We really ALL are trade whores,,,, the faster and cheaper we are,, the more we make!!!!!!


----------



## DSJOHN (Apr 5, 2010)

I think if I could add some pretty **** stars to my crew,I,d pick up more business?


----------



## Schmidt & Co (Dec 14, 2010)

DSJOHN said:


> I think if I could add some pretty **** stars to my crew,I,d pick up more business?

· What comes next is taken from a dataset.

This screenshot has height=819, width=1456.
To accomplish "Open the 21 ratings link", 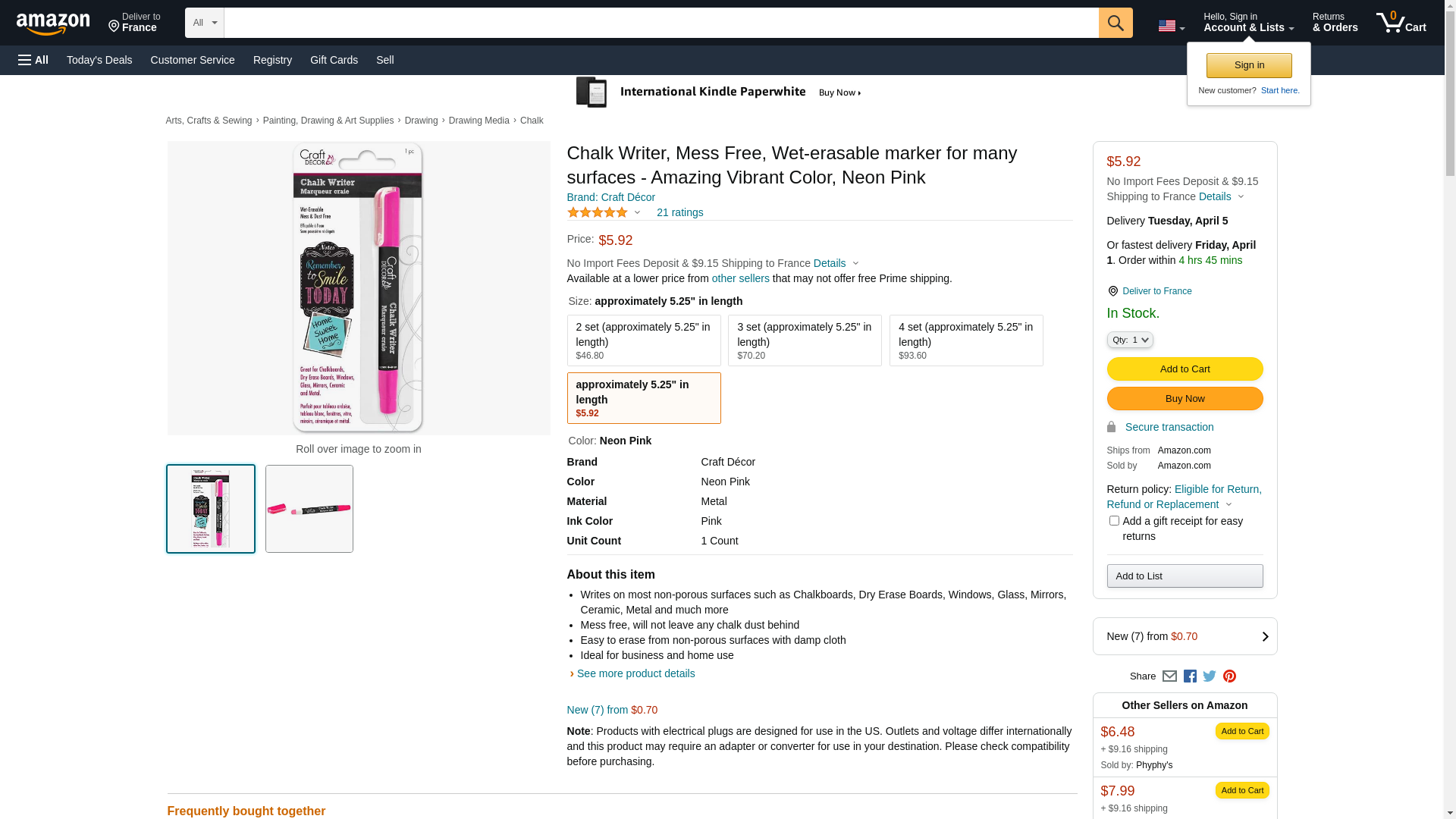I will point(679,213).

A few years ago, there was a female painting company here in Chicago. It was four large chested women that always wore shorts and cut off t-shirts! :yes: First time I saw them I was driving my truck. Had to drive around the block to take another look.........:whistling2:


----------



## 2buckcanuck (Jul 9, 2010)

I could try being nicer to painters :boxing::laughing:


----------



## Capt-sheetrock (Dec 11, 2009)

2buckcanuck said:


> I could try being nicer to painters :boxing::laughing:


 Ya got to ease into that 2buck,,,,,, make sure you got all your meds in order !!!!!


----------



## McDusty (Oct 12, 2009)

2buckcanuck said:


> I could try being nicer to painters :boxing::laughing:


I am nicer to painters than anyone else. they are the ones that can make your life miserable.

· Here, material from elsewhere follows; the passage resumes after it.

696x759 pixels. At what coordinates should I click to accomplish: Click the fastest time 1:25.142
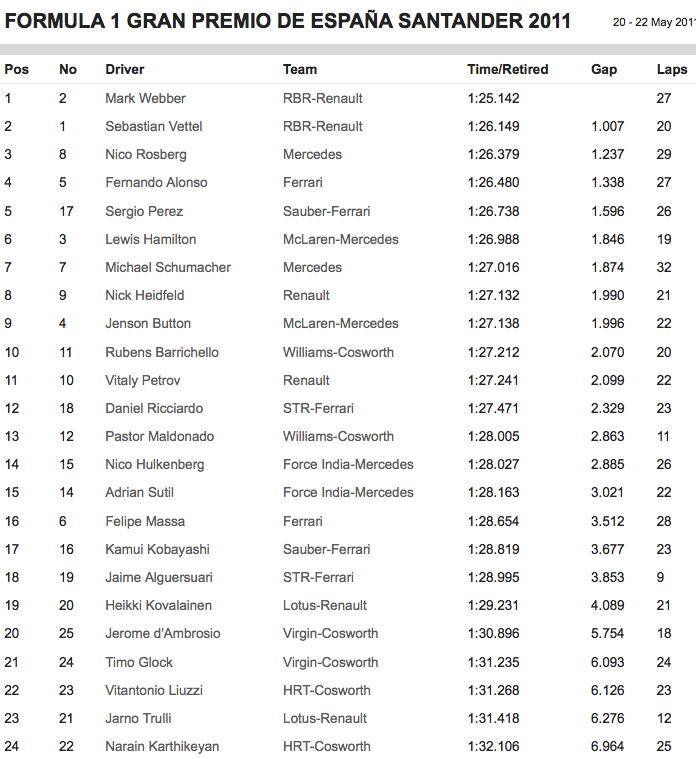point(493,98)
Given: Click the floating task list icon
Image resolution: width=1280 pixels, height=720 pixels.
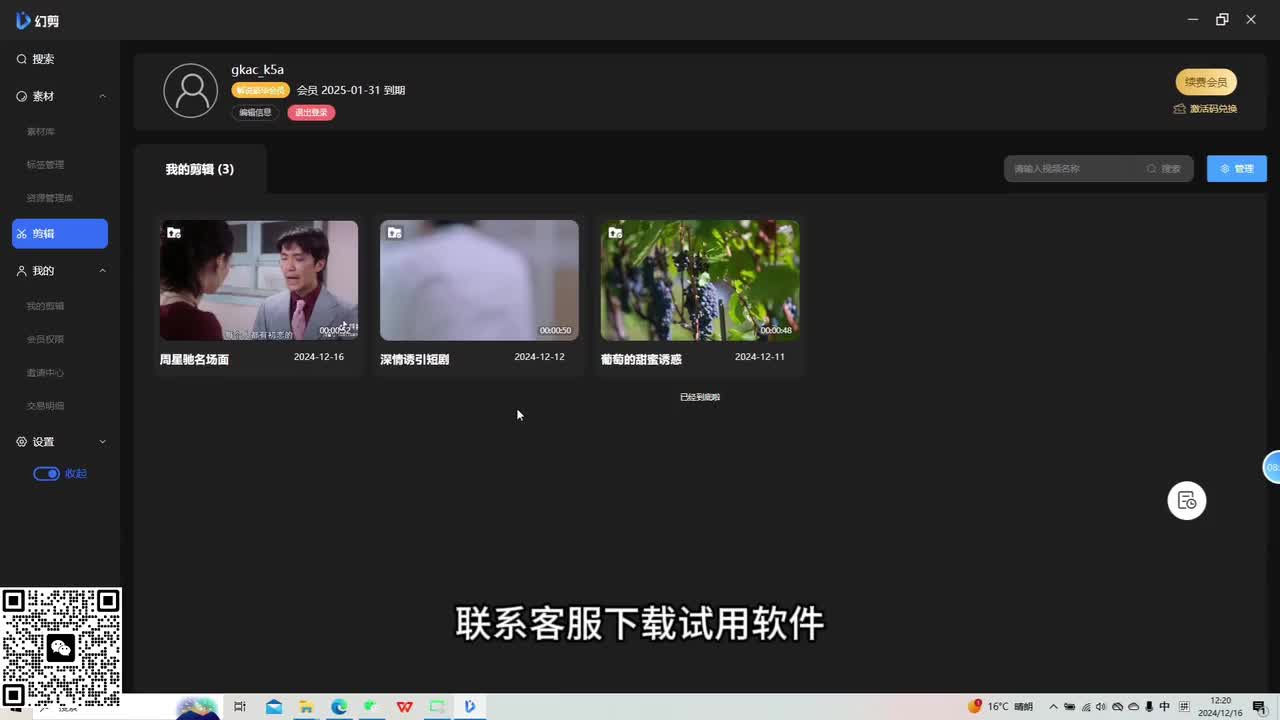Looking at the screenshot, I should click(1187, 501).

and for the first time ever, i'm going to agree with cpt. the work speaks for itself. i have never spent a single dime/second marketing/advertising. my work vehicle has no company or # name on it. I don't even have a company name, i'm a sub-contactor, but word gets around when a good taper is in town. i had to turn a job down today because i just don't have the time. 12hr days all week and i'll be working the weekend, next 3 weeks look fairly similar.


----------



## Workaholic (Dec 13, 2010)

McDusty said:


> I am nicer to painters than anyone else. they are the ones that can make your life miserable.
> 
> and for the first time ever, i'm going to agree with cpt. the work speaks for itself. i have never spent a single dime/second marketing/advertising. my work vehicle has no company or # name on it. I don't even have a company name, i'm a sub-contactor, but word gets around when a good taper is in town. i had to turn a job down today because i just don't have the time. 12hr days all week and i'll be working the weekend, next 3 weeks look fairly similar.

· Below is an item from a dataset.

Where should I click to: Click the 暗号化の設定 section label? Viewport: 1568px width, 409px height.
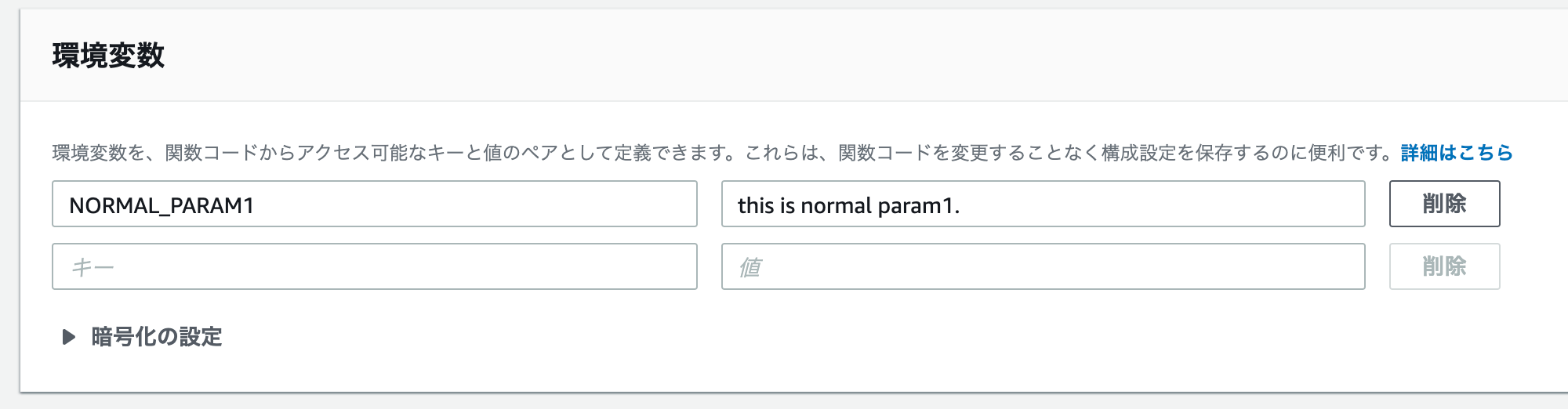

Well I think it comes down to what kind of work you are doing. For example if you are mostly doing new construction a website, advertising and leads are not the same as if you are working directly to the HO's. Of course that speaks more to my trade. I do a lot of NC and do not have a website and market less than I should, which that is why I listed those three things, but I have been doing a lot more rework and so to attract HO leads it requires more of what I mentioned I need work on. 

If you are a sub then of course you don't need to secure the leads the same as the guy who is using you for his sub. If you were not working that way the leads would have to come from somewhere and if it was falling on you alone to provide the leads you might think differently.


----------



## rebel20 (Jun 4, 2009)

Workaholic said:


> Well I think it comes down to what kind of work you are doing. For example if you are mostly doing new construction a website, advertising and leads are not the same as if you are working directly to the HO's. Of course that speaks more to my trade. I do a lot of NC and do not have a website and market less than I should, which that is why I listed those three things, but I have been doing a lot more rework and so to attract HO leads it requires more of what I mentioned I need work on.
> 
> If you are a sub then of course you don't need to secure the leads the same as the guy who is using you for his sub. If you were not working that way the leads would have to come from somewhere and if it was falling on you alone to provide the leads you might think differently.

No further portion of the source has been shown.